Eine spannende Zeit zum Leben
Das zweite Impulsreferat wurde von Anke Domscheit-Berg, Gründerin und Vorstand des Government 2.0 Netzwerkes Deutschland e.V., gehalten: „Wie der digitale Wandel unsere Welt verändert“. Ausdrücklich wollte sie in ihrem Vortrag nur auf die positiven Punkte eingehen – über Risiken und Nebenwirkungen der Digitalisierung unserer Welt könne man ja genug aus anderen Quellen erfahren. Für Domscheit -Berg erfreulich: Das Internet ist weiblich. In einer Studie von Royal Pingdom von bereits2009 kam heraus, dass 84% der Social Media-Seiten mehr weibliche als männliche Nutzer haben: Facebook – 57% Frauenbeteiligung, Twitter – 59%, MySpace – 64%. Das Mitmach-Web würde zunehmend auch kommerziell genutzt. Dell hat mit Ideastorm eine Webseite gelauncht, um Anregungen, Kritik und Ideen für Produkte zu erhalten. Lego Design By Me (2005 als Lego Factory gestartet) bietet Lego-Fans an, online Modelle zu basteln, die dann auch bestellt werden können. So hat Lego quasi einen Teil der Produktentwicklung crowd-gesourct – schon mehr als 70.000 Modelle seien gebaut worden. Bei beiden Beispielen wurden Entwicklungskosten verringert und zusätzliche Umsätze gemacht.
„Datenjournalismus schafft Transparenz“, so Domscheit-Berg. Webpages wie Parlameter von ZDF oder dem Abgeordnetenwatch.de ist Politik einfacher zu verstehen und nachvollziehbarer geworden. Das gälte aber nicht nur für die Bundespolitik. Auch die Lokalpolitik hat neue Chancen, Entscheidungen zu finden, wenn Bürger einbezogen werden können. Die Stadt Essen musste zum Beispiel 381 Millionen Euro einsparen. Auf der Internetplattform essen-kriegt-die-kurve.de diskutierten Bürger direkt Einsparungspotentiale in der Stadt. Das Resultat des Onlinebeteiligungsverfahren war durchwegs positiv: Bis jetzt wurden Vorschläge zur Einsparung von 263 Millionen Euro erarbeitet, so Domscheit-Berg. Die Bürger haben Einfluss genommen und sich in der Mehrheit sogar sehr sozial verhalten. Natürlich ging es hier nicht um eVoting, die Politik blieb in der Verantwortung die Ziele dann auch umzusetzen.

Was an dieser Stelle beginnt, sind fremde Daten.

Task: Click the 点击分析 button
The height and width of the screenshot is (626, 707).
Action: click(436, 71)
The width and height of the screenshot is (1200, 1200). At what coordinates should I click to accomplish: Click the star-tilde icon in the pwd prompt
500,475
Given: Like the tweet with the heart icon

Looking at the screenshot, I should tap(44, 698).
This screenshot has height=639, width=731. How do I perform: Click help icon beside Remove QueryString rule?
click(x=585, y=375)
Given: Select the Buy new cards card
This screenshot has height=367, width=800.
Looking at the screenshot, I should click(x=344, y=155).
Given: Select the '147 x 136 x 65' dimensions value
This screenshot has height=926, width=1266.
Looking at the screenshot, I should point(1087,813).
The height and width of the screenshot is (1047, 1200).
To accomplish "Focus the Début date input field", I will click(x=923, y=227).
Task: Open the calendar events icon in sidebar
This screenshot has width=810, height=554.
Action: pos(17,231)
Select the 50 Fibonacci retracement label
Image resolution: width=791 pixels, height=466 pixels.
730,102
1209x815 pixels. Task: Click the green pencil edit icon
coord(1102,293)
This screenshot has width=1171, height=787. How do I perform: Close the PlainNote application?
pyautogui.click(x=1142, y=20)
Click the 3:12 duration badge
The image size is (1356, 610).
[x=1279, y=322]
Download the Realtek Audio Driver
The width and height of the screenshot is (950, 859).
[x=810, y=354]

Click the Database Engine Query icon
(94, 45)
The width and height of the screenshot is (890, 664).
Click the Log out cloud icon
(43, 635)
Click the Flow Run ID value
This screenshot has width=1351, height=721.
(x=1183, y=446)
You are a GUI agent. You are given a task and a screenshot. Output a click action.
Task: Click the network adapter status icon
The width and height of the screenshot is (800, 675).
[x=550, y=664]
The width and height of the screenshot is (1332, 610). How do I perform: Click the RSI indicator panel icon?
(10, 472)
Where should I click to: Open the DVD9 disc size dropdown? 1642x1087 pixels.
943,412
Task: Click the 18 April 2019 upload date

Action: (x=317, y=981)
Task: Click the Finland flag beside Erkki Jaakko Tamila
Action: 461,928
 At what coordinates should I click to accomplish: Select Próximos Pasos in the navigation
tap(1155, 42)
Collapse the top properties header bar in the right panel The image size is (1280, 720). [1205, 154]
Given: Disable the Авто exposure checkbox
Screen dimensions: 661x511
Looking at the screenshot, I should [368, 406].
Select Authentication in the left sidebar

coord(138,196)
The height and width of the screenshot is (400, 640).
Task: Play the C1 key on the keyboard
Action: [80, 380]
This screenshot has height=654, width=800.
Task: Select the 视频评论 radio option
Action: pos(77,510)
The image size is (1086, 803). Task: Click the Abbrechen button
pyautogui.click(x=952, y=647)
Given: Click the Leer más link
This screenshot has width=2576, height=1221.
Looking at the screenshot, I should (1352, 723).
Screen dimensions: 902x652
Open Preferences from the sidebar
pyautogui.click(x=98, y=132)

„Eine spannende Zeit zum Leben“, so Domscheit-Berg: Bürger bündeln ihre Kräfte online und können heute sogar Minister stürzen (wie zum Beispiel bei der Plagiatsdokumentation von Karl-Theodor Freiherr zu Guttenberg) aber auch Regierungen (so war Twitter und Facebook durchaus ein elementares Kommunikationstool der Revolutionen im Nahen Osten in diesem Jahr). Korruptionsbekämpfung findet heute auch online statt, wie zum Beispiel in „Investigate your MP’s expenses“, einer Webseite von The Guardian, beider Bürger ähnlich wie im GuttenPlag zusammenarbeiten, um ungerechtfertigte Abrechungen zu identifizieren. „Nichts bleibt mehr geheim! Leaking ist die Option für Menschen mit Gewissen!“ Denn Herrschaftswissen gäbe es zwar noch, aber es ist am Aussterben, so Domscheit-Berg.